Autant dire qu’une institution de pouvoir affaiblie, comme Marcel Gau­chet l’analyse dans les démocraties modernes, ne résulte pas seulement d’un dilemme interne. Elle est aussi le signe qu’un pouvoir effectif a été transféré ailleurs, sous d’autres formes. Les États européens ne contrôlent pas l’indépendance de leur monnaie. Quand le patron d’Airbus dit qu’il perd de l’argent à fabriquer des avions, à cause de questions de change, il ne pose pas un problème de technique financière mais bel et bien un problème politique, le­quel ne peut être résolu que dans l’ordre politique, et selon une logique som­maire : qui décide, en dernier ressort ?

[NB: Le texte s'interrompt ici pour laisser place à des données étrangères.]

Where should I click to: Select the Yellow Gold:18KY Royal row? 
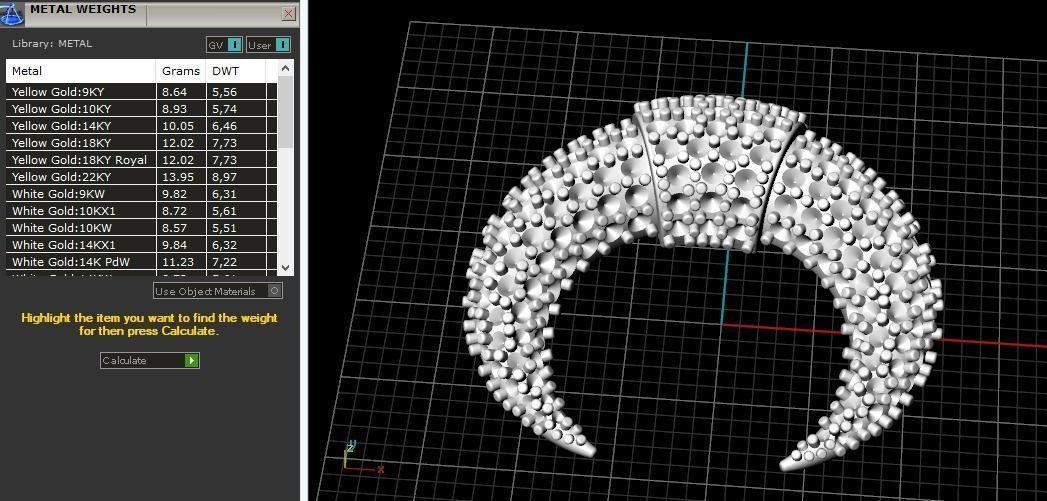[142, 160]
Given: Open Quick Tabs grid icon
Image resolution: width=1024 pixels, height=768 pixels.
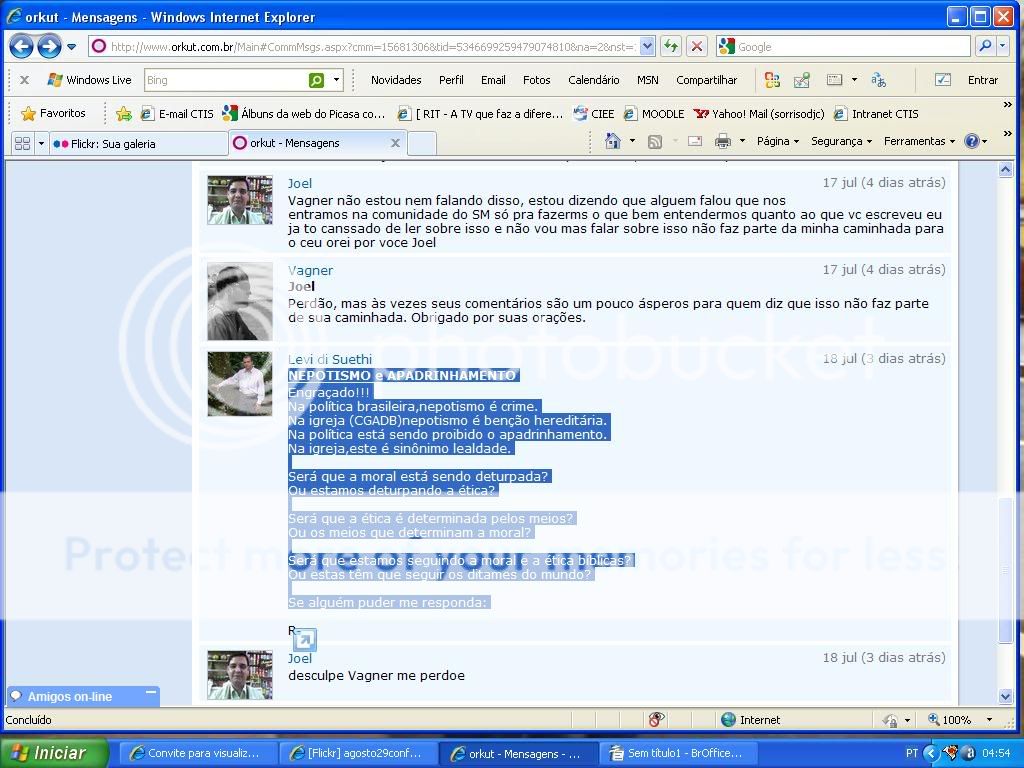Looking at the screenshot, I should (x=22, y=143).
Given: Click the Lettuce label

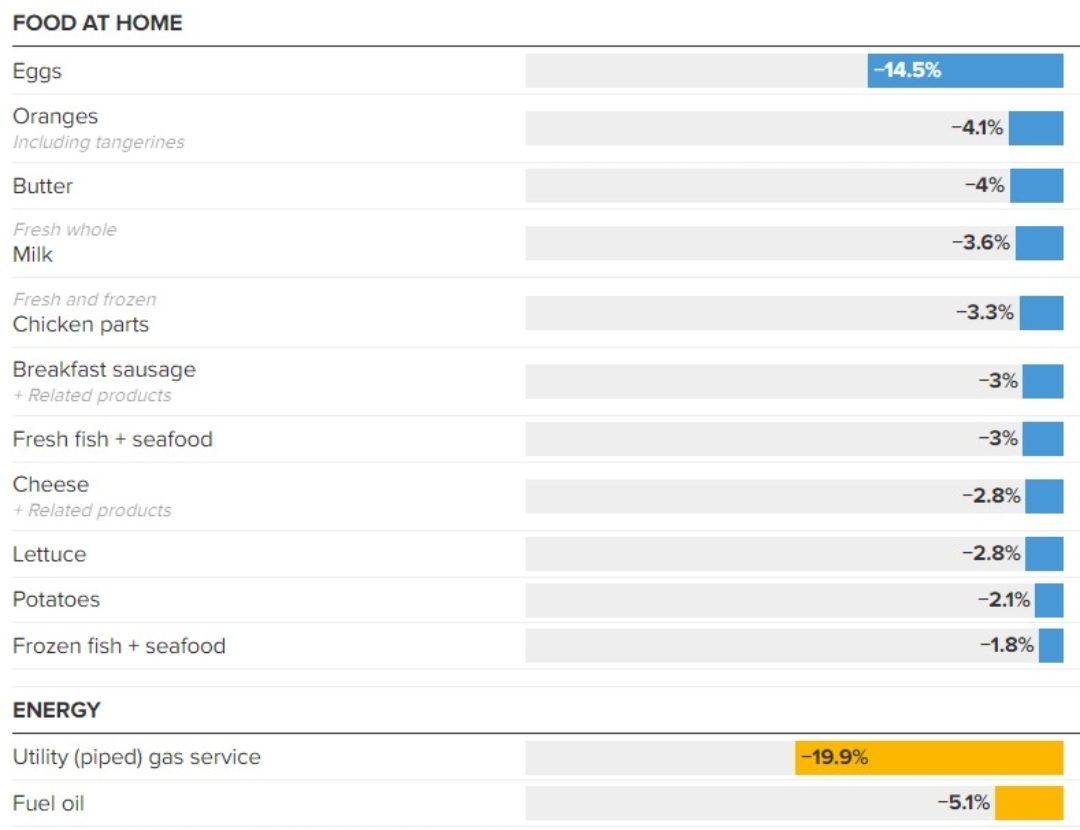Looking at the screenshot, I should (49, 554).
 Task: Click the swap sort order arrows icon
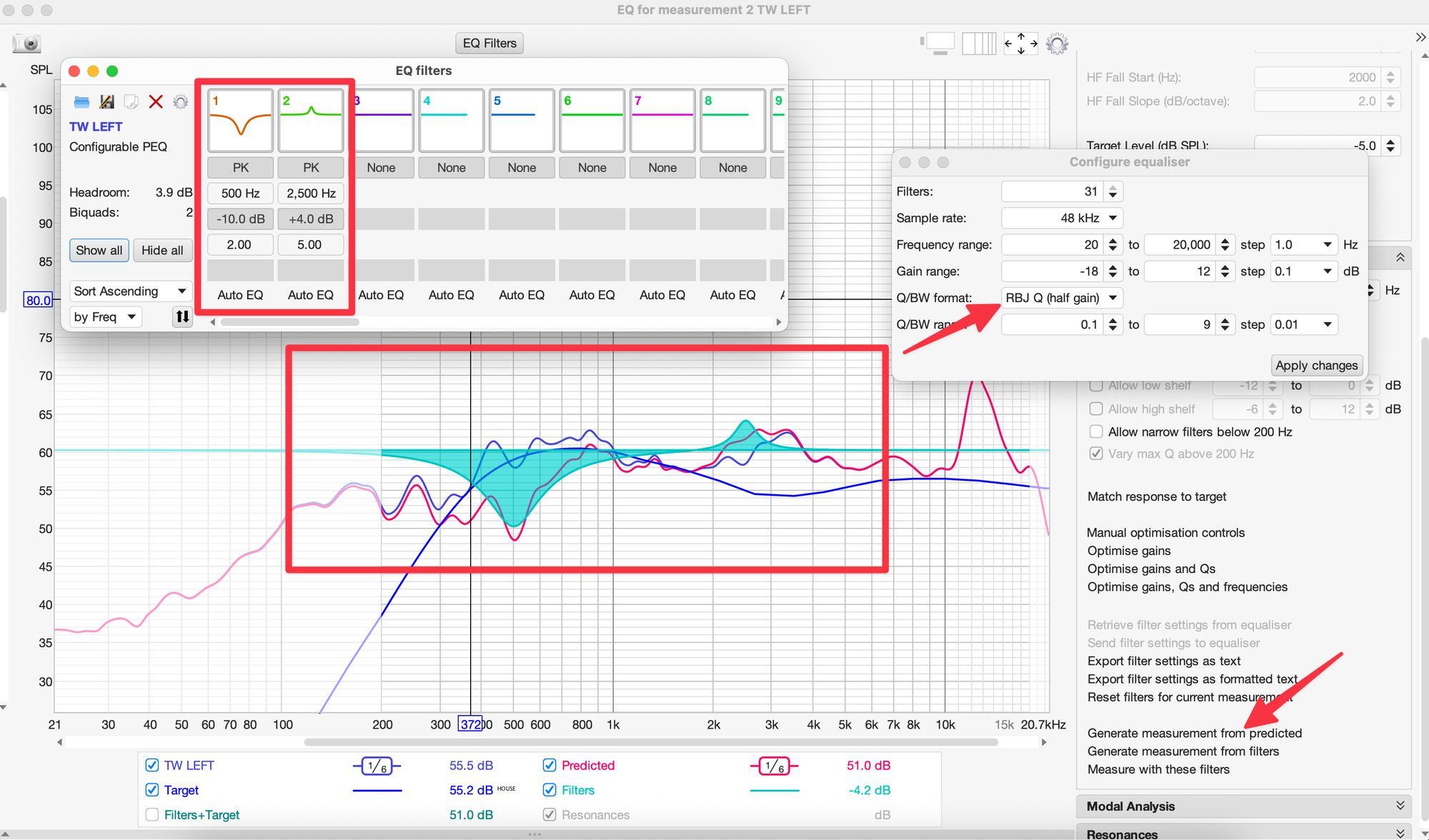click(182, 316)
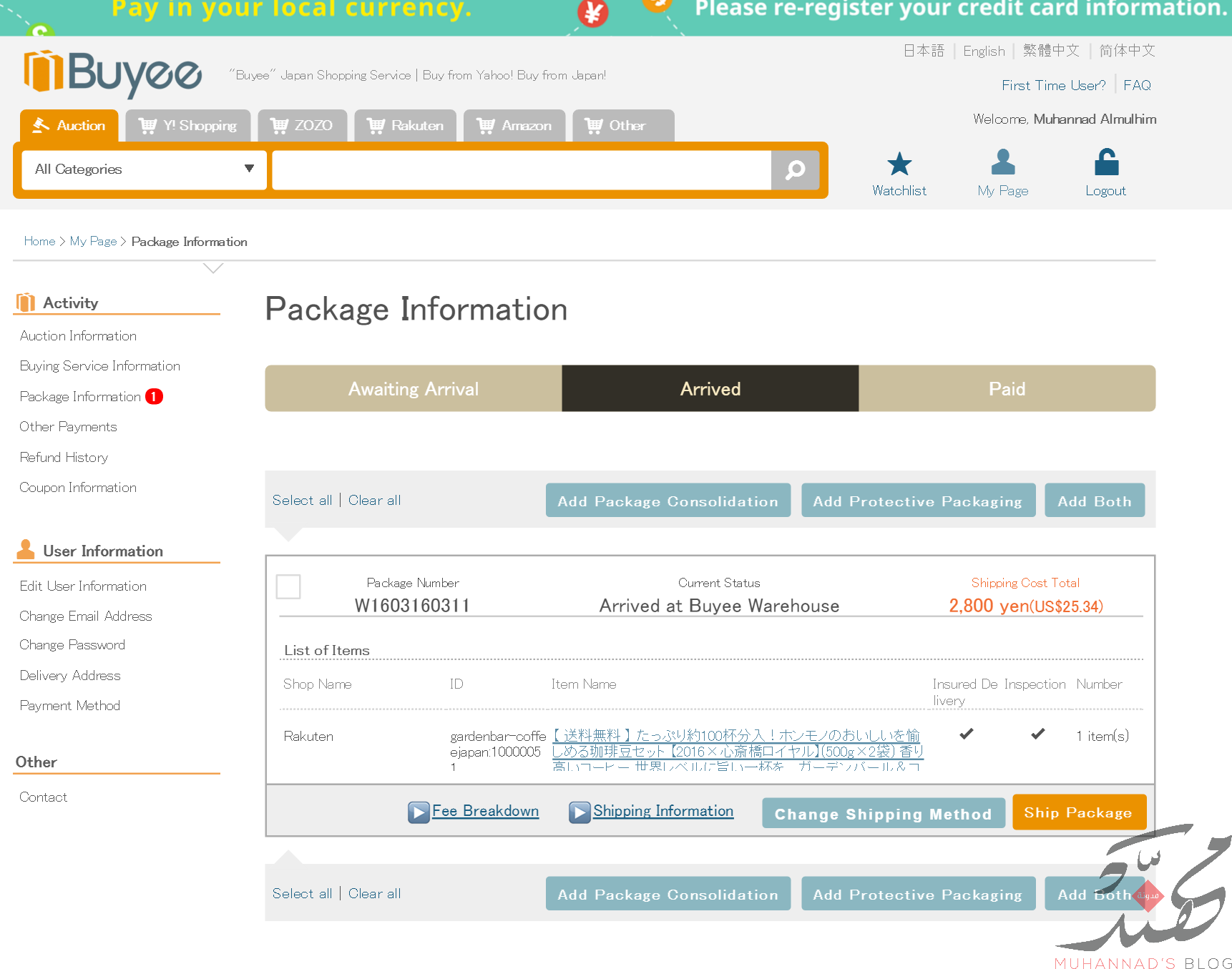The width and height of the screenshot is (1232, 969).
Task: Check the box for package W1603160311
Action: point(288,586)
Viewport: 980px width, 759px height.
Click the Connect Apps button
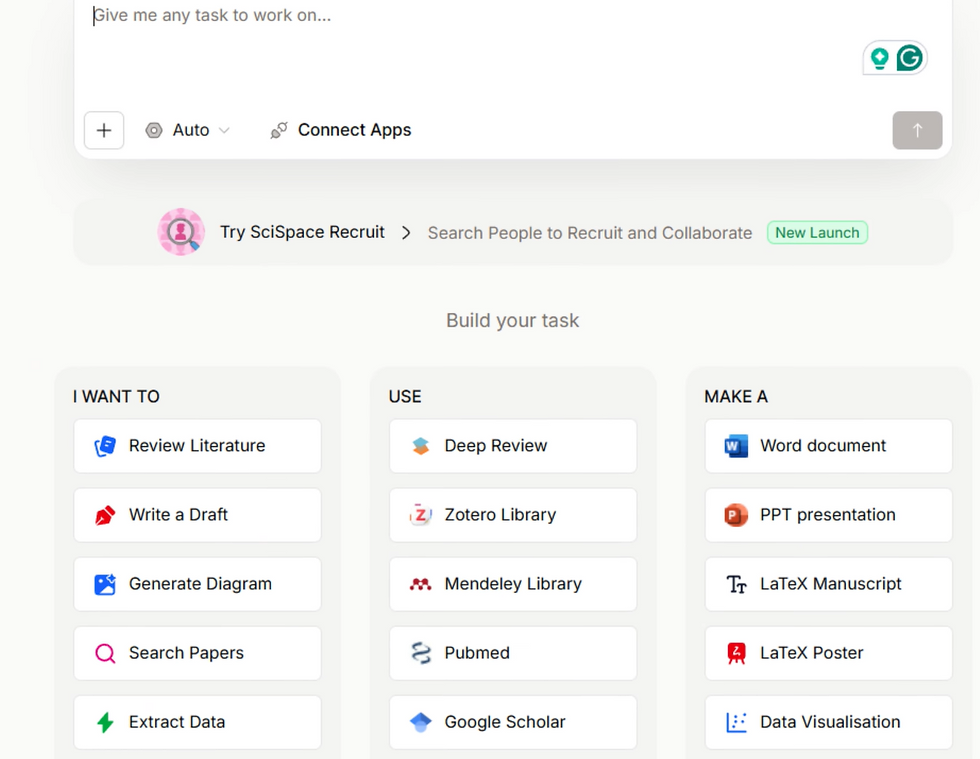click(x=341, y=130)
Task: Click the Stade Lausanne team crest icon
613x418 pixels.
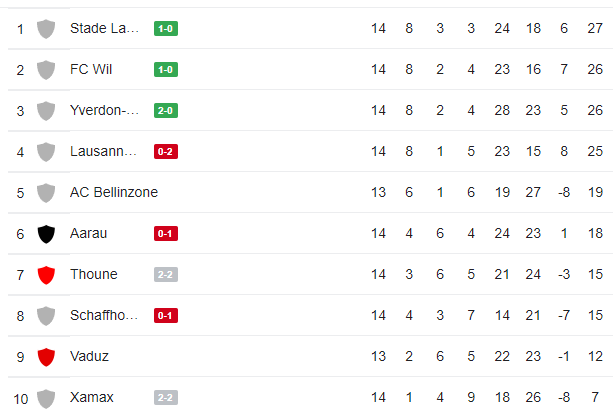Action: coord(45,29)
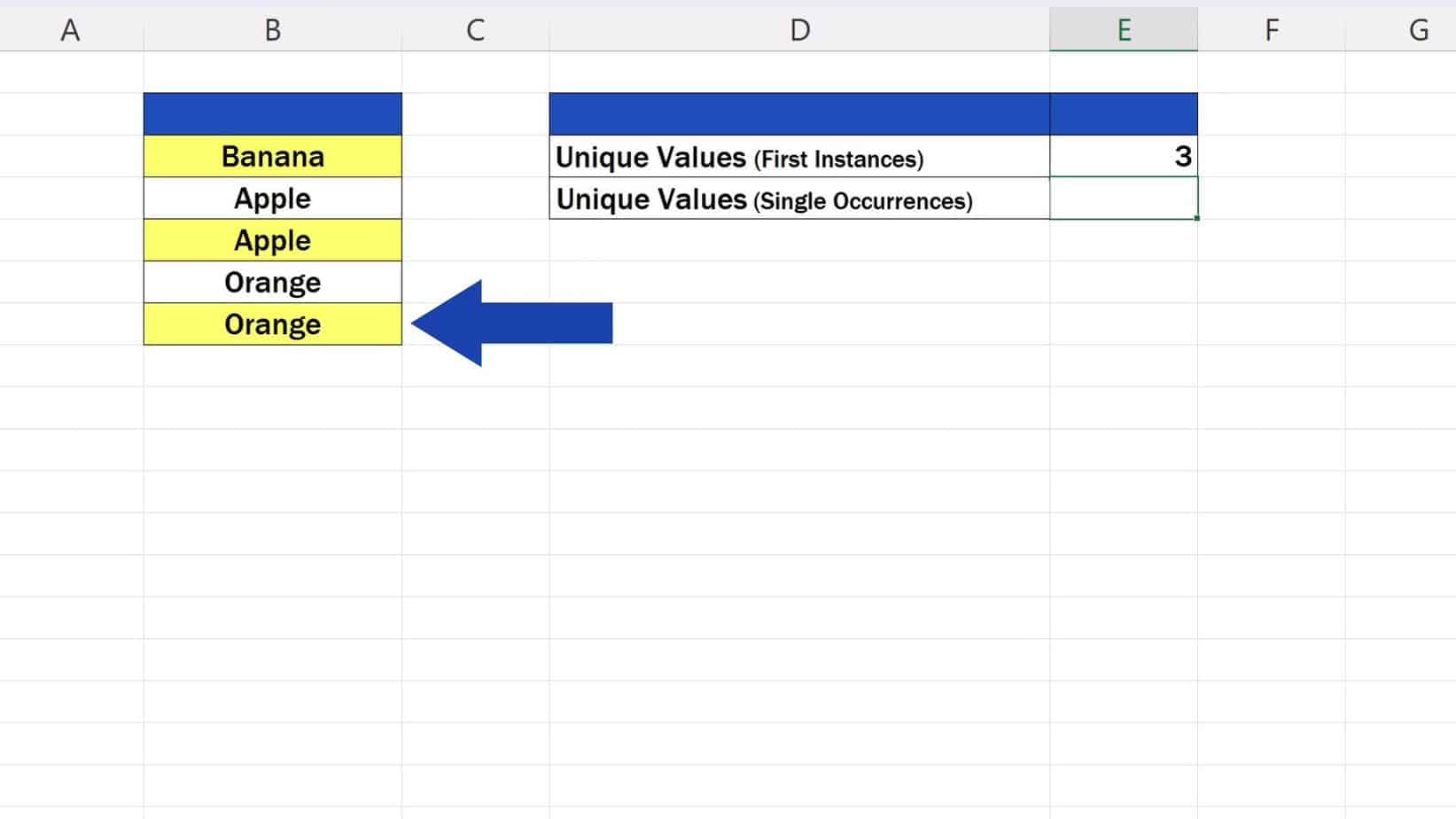Click the yellow highlighted Apple cell
Screen dimensions: 1456x819
[272, 239]
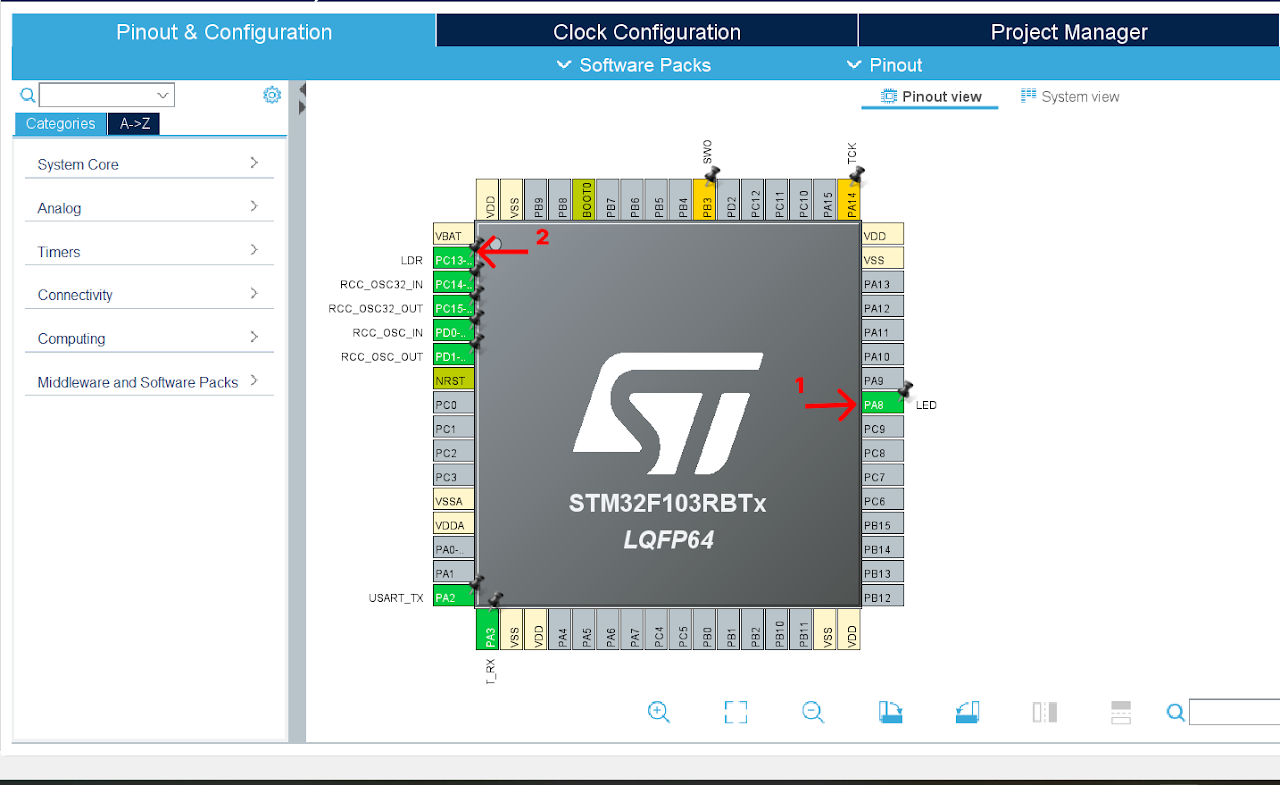Switch to the Clock Configuration tab
1280x785 pixels.
[x=646, y=32]
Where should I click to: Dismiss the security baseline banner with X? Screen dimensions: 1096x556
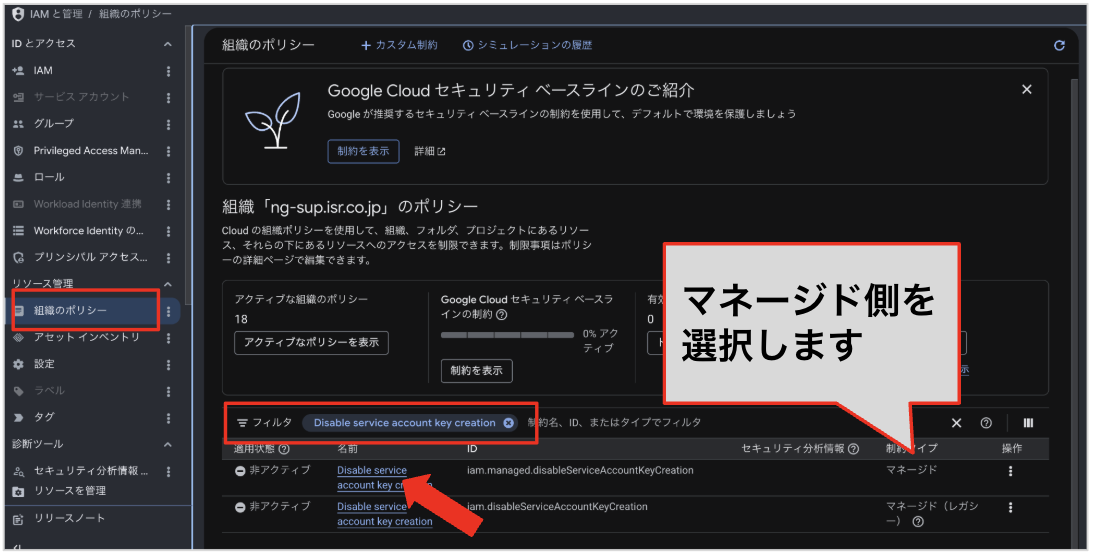(1026, 90)
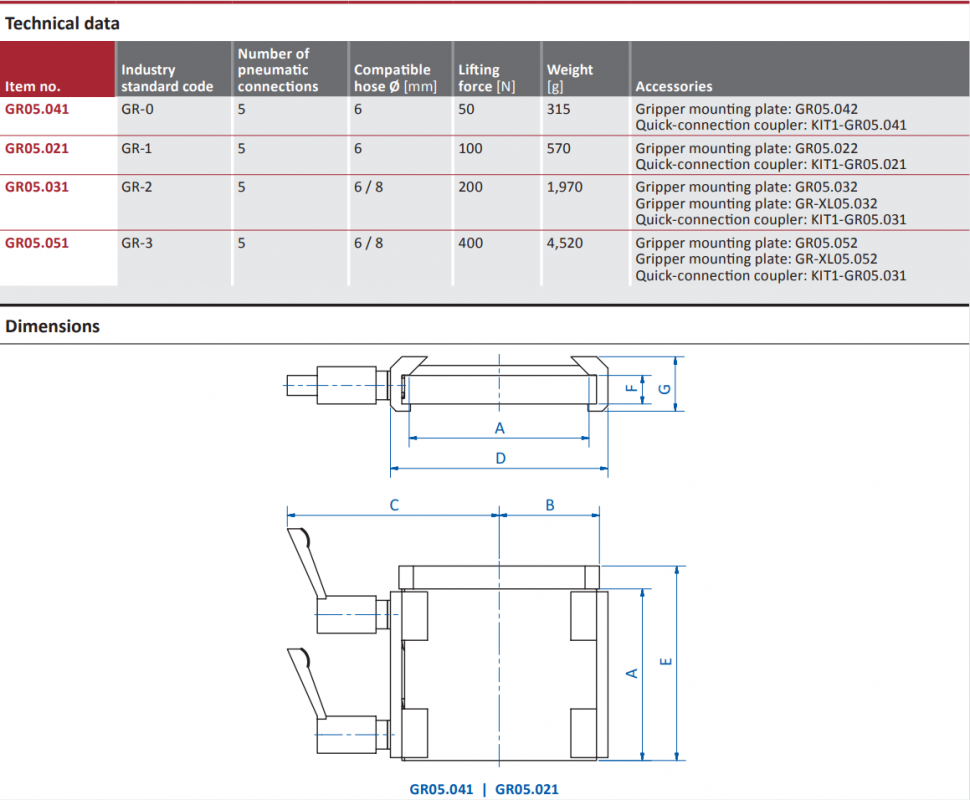Screen dimensions: 970x800
Task: Click the Industry standard code column header
Action: (x=167, y=78)
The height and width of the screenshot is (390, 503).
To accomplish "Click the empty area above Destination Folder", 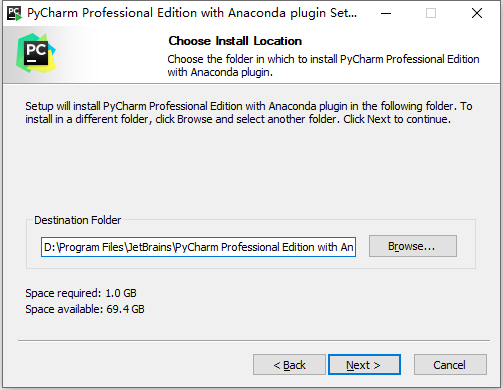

Voilà un défi offert aux dirigeants européens. Seront-ils capables de le relever dans le cadre des institutions européennes ? Il n’est pas certain que vingt-sept pays puissent répondre ensemble, d’une seule voix. Il est dès lors acquis que d’au­tres alliances plus serrées seront vitales.

La voie ouverte par de Gaulle et Adenauer, balisée par le traité de l’Élysée (1963), montrait un chemin : l’avenir politique européen passe par une armée franco-allemande, seul critère d’émergence d’une puissance européenne, laquelle serait alors capable d’imposer sa monnaie dans un concert planétaire en­fin rééquilibré. Cet horizon-là déploierait une opportunité interne de dépassement du désenchantement, mais donnerait aussi l’occasion à ses opposants – ou à ses ennemis – de s’exprimer : retour du politique par la politique. Henry Kissinger semble être le seul dirigeant américain à l’avoir compris et écrit.

Reste que ce qui lie des individus entre eux ne s’exprime pas d’abord par des idées, mais aussi et surtout par des symboles. L’Arabie Saoudite n’existe pas d’elle-même ; le ressort de son histoire tient pour l’essentiel dans quelques centimètres cubes de matière minérale : la pierre noire de la Kaba. Qu’est-ce qui vaut, aujourd’hui en Europe, comme signe indubitable d’une destinée commune ? Le terrorisme islamique rappelle à chaque attentat suicide que ce que vaut une vie s’inscrit dans ce qui la dépasse. Où se logent, en ce début de siècle, les ressorts de ce que Georges Dumézil, résumant des traditions indo-européennes millénaires, nommait la fonction souveraine, mixte de juridique et de religieux ? Le bavardage culturel à la mode a estompé cette fonction majeure, au point d’en biffer les traces. En a-t-il fait, pour autant, disparaître la nécessité ? C’est, en creux, la question posée par les essais qui viennent de paraître.